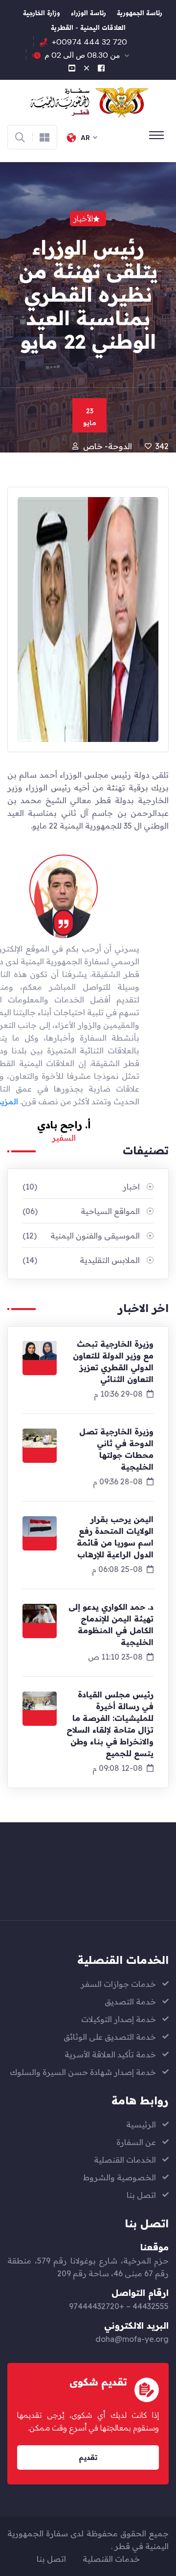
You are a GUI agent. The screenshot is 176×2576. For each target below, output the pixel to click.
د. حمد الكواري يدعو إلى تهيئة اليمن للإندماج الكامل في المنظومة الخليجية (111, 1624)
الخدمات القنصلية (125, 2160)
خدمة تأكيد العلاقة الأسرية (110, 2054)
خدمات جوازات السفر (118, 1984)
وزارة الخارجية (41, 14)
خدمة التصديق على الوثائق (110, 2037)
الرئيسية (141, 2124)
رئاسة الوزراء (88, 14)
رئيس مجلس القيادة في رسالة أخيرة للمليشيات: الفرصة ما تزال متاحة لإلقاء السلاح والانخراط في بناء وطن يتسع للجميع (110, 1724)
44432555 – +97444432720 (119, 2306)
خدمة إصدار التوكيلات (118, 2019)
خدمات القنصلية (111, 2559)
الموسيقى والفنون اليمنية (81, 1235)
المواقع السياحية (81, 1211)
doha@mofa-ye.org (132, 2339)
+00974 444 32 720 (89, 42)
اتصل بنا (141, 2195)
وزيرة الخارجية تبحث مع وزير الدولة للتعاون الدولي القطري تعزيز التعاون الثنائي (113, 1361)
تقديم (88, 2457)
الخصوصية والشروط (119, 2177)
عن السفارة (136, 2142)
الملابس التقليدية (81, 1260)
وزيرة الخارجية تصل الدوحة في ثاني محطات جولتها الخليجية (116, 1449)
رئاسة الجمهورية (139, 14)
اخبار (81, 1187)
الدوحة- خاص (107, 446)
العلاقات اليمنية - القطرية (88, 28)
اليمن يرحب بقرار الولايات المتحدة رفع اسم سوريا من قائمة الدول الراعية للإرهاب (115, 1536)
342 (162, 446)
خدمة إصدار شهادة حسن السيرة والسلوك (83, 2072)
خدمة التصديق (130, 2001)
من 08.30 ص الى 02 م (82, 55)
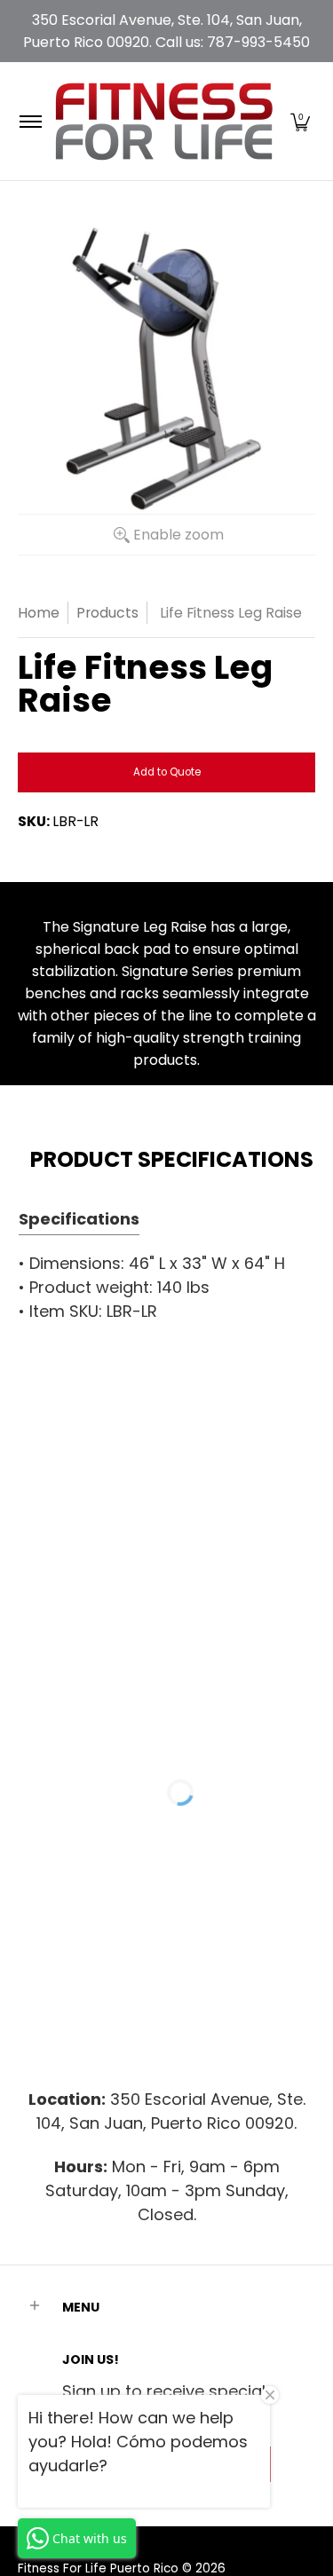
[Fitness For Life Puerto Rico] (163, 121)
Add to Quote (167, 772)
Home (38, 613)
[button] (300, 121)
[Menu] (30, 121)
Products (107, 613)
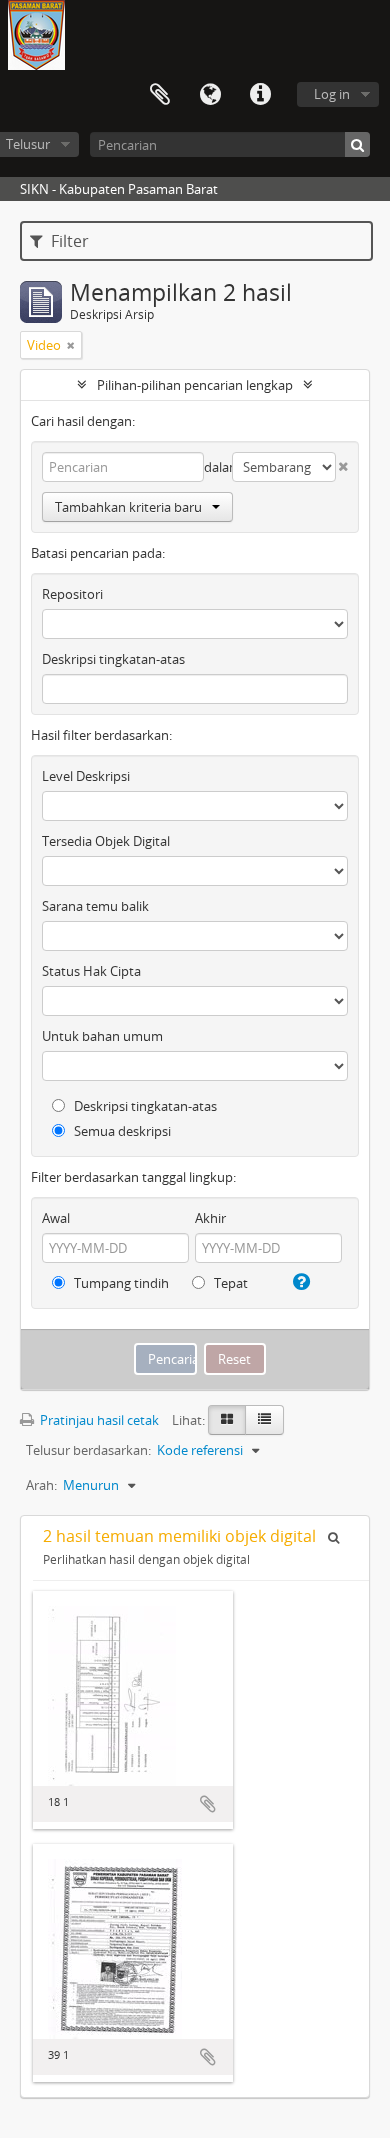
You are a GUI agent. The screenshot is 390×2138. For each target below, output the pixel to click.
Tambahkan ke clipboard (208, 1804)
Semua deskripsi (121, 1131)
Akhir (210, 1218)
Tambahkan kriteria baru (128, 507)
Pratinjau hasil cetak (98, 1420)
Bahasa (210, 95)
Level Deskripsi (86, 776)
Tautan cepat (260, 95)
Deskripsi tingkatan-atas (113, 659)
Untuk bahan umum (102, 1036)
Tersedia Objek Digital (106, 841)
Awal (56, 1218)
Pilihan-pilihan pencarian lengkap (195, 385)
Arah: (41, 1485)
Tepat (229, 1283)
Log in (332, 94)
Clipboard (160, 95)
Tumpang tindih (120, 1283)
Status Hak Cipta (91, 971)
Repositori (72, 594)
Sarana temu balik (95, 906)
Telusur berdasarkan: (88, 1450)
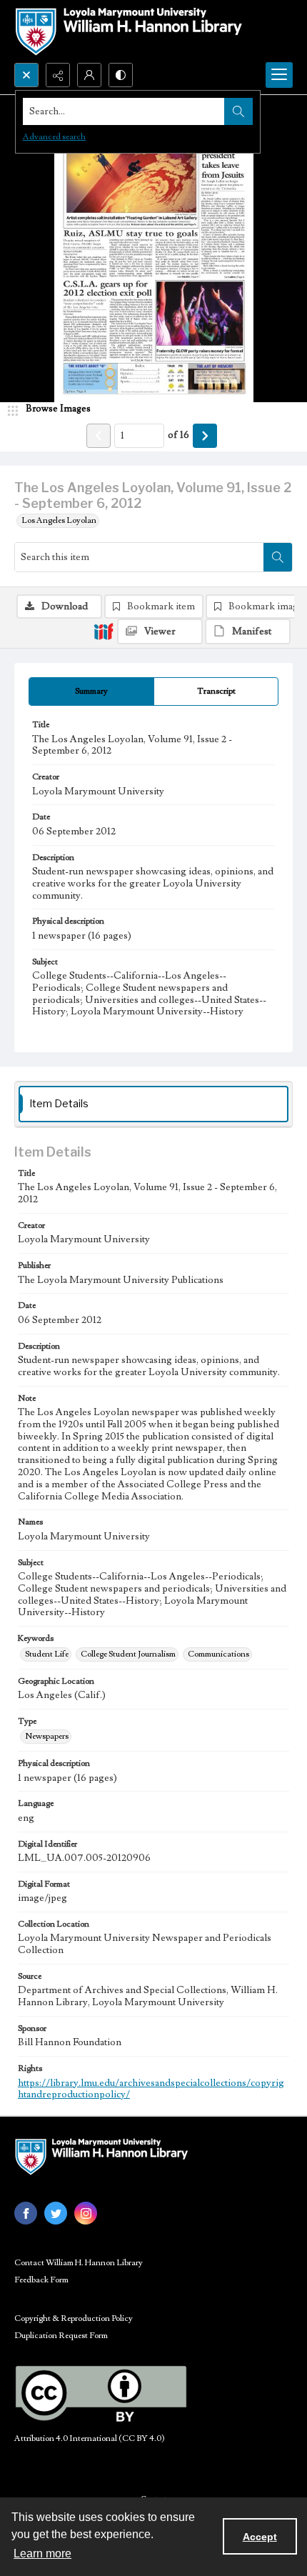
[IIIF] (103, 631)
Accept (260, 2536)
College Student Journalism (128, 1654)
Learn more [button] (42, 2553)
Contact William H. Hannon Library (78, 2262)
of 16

--

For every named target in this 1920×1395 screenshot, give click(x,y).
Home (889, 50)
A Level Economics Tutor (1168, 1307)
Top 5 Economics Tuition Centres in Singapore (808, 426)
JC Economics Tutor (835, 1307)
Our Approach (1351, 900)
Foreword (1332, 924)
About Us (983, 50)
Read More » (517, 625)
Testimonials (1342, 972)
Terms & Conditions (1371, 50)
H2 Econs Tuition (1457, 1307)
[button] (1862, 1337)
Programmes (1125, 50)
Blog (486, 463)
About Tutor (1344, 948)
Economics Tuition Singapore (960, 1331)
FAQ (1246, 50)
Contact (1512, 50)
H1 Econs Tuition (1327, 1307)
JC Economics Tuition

Your assignment
Exactly the lines above, from the one containing "رئيس مجلس القيادة" down to the one containing "Products (107, 613)", are to be repeated, including both ends. Pictures are not part of the copy.

Task answer
رئيس مجلس القيادة في رسالة أخيرة للمليشيات: الفرصة ما تزال متاحة لإلقاء السلاح والانخراط في بناء وطن يتسع للجميع (110, 1724)
44432555 – +97444432720 (119, 2306)
خدمة إصدار التوكيلات (118, 2019)
خدمات القنصلية (111, 2559)
الموسيقى والفنون اليمنية (81, 1235)
المواقع السياحية (81, 1211)
doha@mofa-ye.org (132, 2339)
+00974 444 32 720 (89, 42)
اتصل بنا (141, 2195)
وزيرة الخارجية تبحث مع وزير الدولة للتعاون الدولي القطري تعزيز التعاون الثنائي (113, 1361)
تقديم (88, 2457)
الخصوصية والشروط (119, 2177)
عن السفارة (136, 2142)
الملابس التقليدية (81, 1260)
وزيرة الخارجية تصل الدوحة في ثاني محطات جولتها الخليجية (116, 1449)
رئاسة الجمهورية (139, 14)
اخبار (81, 1187)
الدوحة- خاص (107, 446)
العلاقات اليمنية - القطرية (88, 28)
اليمن يرحب بقرار الولايات المتحدة رفع اسم سوريا من قائمة الدول الراعية للإرهاب (115, 1536)
342 (162, 446)
خدمة إصدار شهادة حسن السيرة والسلوك (83, 2072)
خدمة التصديق (130, 2001)
من 08.30 ص الى 02 م (82, 55)
[Fitness For Life Puerto Rico] (163, 121)
Add to Quote (167, 772)
Home (38, 613)
[button] (300, 121)
[Menu] (30, 121)
Products (107, 613)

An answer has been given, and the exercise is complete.